‘Ay, if I ain’t drownded. Then settling ashore with me’ll sinnify a hole in the airth.’

‘Come, come,’ said I, ‘after thirty years of hard labour there’ll be surely dollars enough for a clean shirt and a roof. But you may be married, though?’

‘No I ain’t,’ he answered with a snap like cocking a gun.

‘Well, a sailor is a fool to get married,’ said I. ‘Why should a man burthen himself with a wife whose society he cannot enjoy, with whom he accepts all the obligations of a home without the privilege of occupying it, save for a few weeks at a time?’

‘Well, I ain’t married, so I don’t care. It’s nothen to me what other men do. Talk o’ settling! If you come to my berth I’ll show you the fruits of thirty year of sea sarvice; an old chest, a soot or two of clothes, and ’bout as much ready cash as ’ud purchase a dose of ratsbane.’ Here emotion choked him and he remained silent.
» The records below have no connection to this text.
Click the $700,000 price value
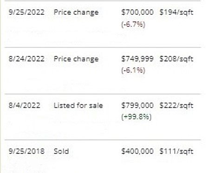This screenshot has width=207, height=173. pos(137,12)
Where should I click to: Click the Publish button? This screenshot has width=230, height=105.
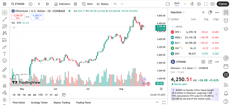pos(223,4)
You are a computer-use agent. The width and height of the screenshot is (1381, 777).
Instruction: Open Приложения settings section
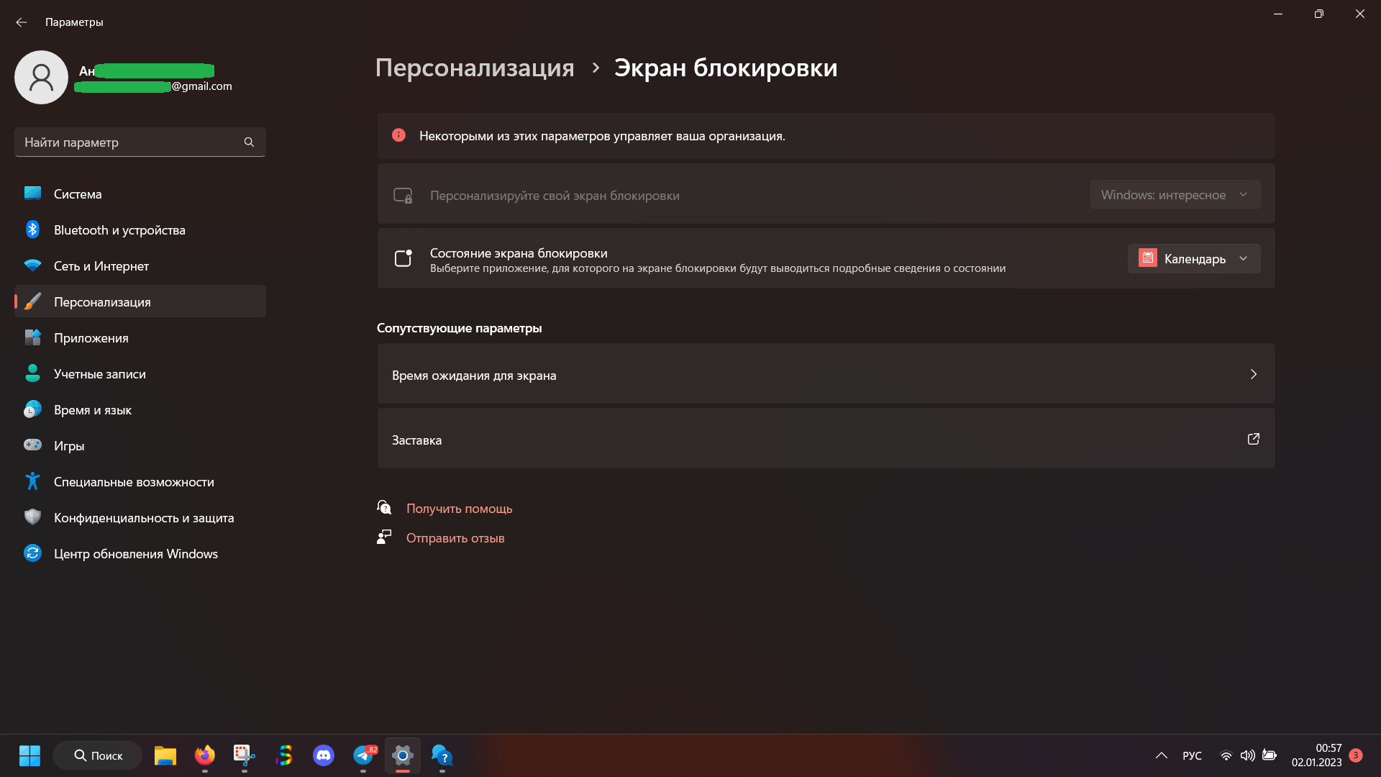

At this moment a low, mocking, most extraordinary laugh came out of the blackness upon the sea in the direction I happened to be gazing in. The sound was a distinct ha! ha! ha! and before the derisive, hollow, mirthless note had fairly died off the ear, a brisk angry voice within apparently a pistol-shot of us exclaimed, ‘That yacht is cursed!’ A laugh like the first followed and then all was still.

Crimp started, and I was grateful to heaven he did so, since it was an assurance the noise had been no imagination of my own. I will not deny that I felt exceedingly frightened. My legs trembled like an up-and-down lead line in a strong tideway. It was not only the suddenness, the unexpectedness of such a thing; it was the combination of deep gloom upon the waters, the play of the phosphoric fires there, the oppressive mystery of the sombre vastness stretching from over our rail as it seemed to the immeasurably remote dim lights of heaven lying low upon the edge of the ocean, and languishing in the darkness there.

‘Did you hear it?’ I cried in a subdued voice to Crimp.

‘Ay,’ responded the man in a startled voice. ‘I don’t see anything. Do you?’

I peered my hardest. ‘Nothing,’ I exclaimed. ‘Hush, the cry may be repeated.’